El Ministerio de Educación no ha formado parte del mando único durante el estado de alarma, las competencias de las comunidades han estado intactas desde el inicio de la crisis sanitaria. De hecho, fueron los presidentes autonómicos los que ordenaron el cierre de las escuelas en sus regiones a mediados de marzo, unos antes, otros después. El presidente Moreno, por ejemplo, lo anunció días después que sus homólogos en Madrid, Murcia, País Vasco, La Rioja, Galicia y Cataluña, pero horas antes de que Pedro Sánchez “recomendase” a todas las comunidades clausurar el curso escolar para prevenir la expansión del virus.

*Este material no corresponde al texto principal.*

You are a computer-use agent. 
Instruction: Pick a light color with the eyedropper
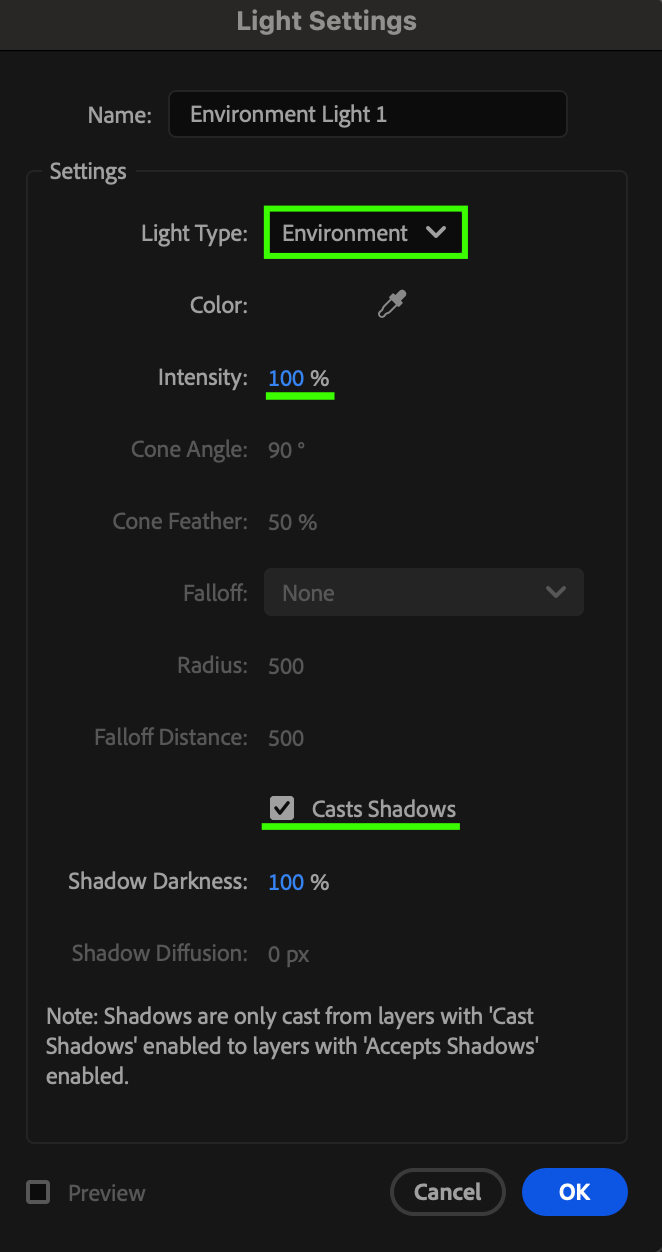392,305
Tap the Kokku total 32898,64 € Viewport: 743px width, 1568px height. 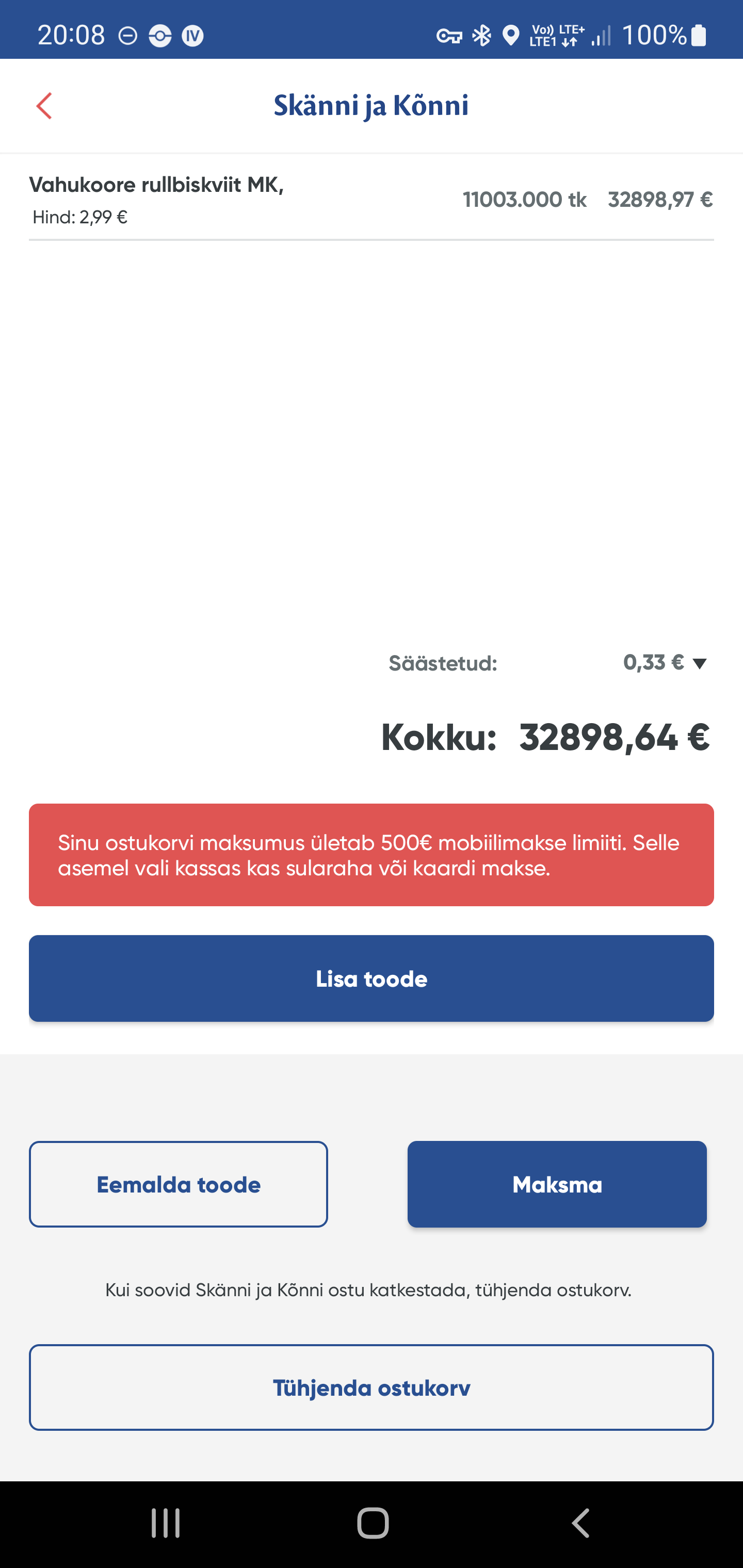pyautogui.click(x=614, y=737)
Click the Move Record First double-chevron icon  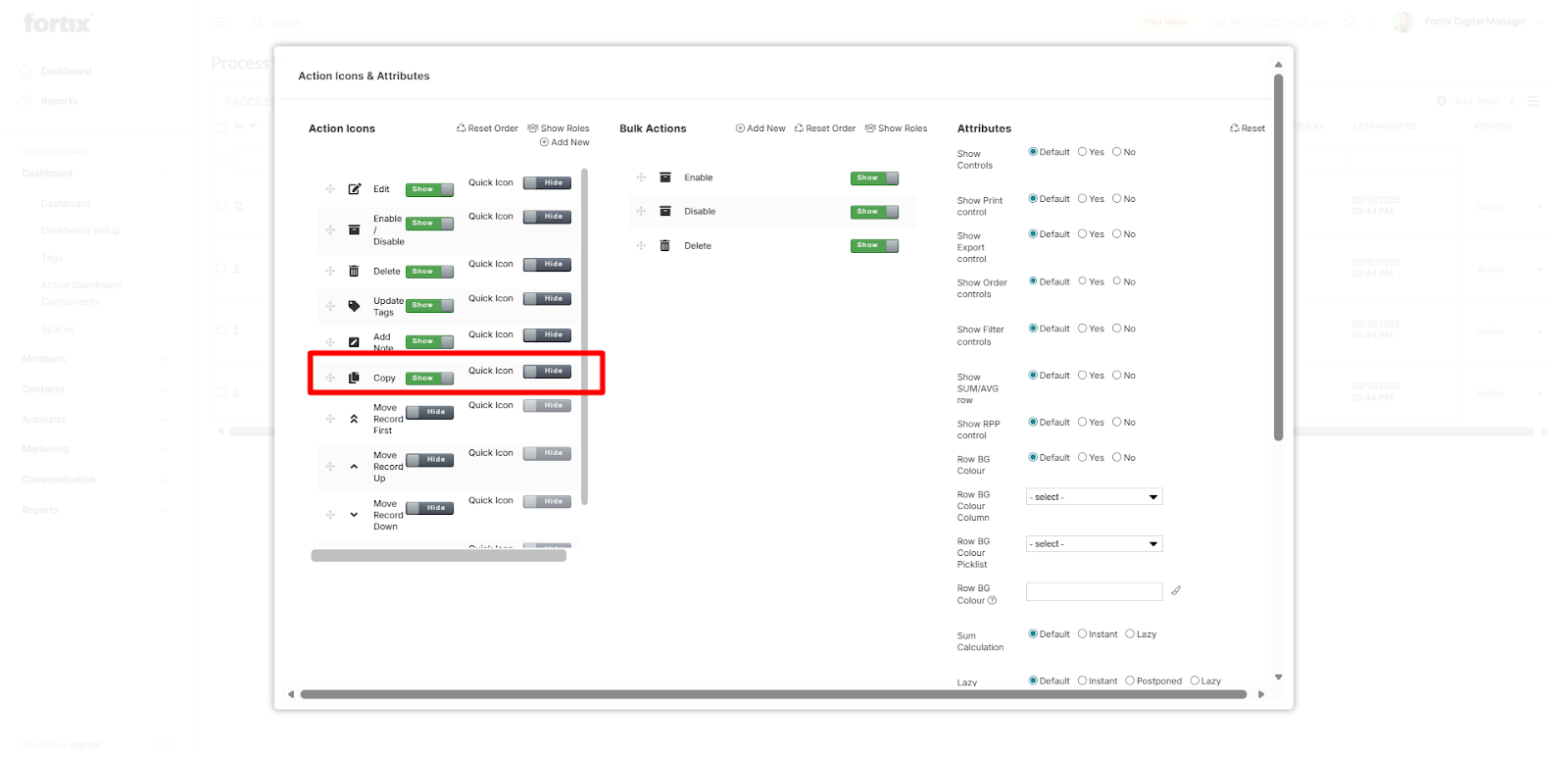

Así que el lío competencial, al menos en lo relativo a la educación, le ha sido útil a las comunidades para postergar la toma de decisiones más complejas y que les provocaban más vértigo. Moreno llegó a anunciar en la Cadena Ser la reapertura de colegios para el 15 de mayo y rectificó tres horas después en un tuit. “¿Qué sentido tiene el Ministerio de Educación si no nos dice qué hacer en una situación como ésta? El criterio no puede ser que cada comunidad haga lo que pueda y se busque la vida”, repetía el portavoz popular en el Parlamento andaluz, visiblemente molesto.
Andalucía tiene 1,6 millones de alumnos de enseñanzas medias, 102.000 profesores y unas infraestructuras educativas muy desiguales, algunas modernas, muchas otras con más de 30 años de vida. La propuesta del Ministerio para que rebaje la ratio de 25 a 15 ó 20 alumnos por aula en Primaria es “inasumible” para la Junta desde el punto de vista presupuestario, pero la verdadera limitación es el espacio y el tiempo. Las escuelas no tienen espacio físico para desdoblar los grupos, a no ser que reciban a la mitad por la mañana y a la otra mitad por las tardes. Pero eso podría romper las costuras de la conciliación, porque ni los profesores pueden doblar su horario escolar por la tarde ni muchas familias pueden acortar su horario laboral por la mañana.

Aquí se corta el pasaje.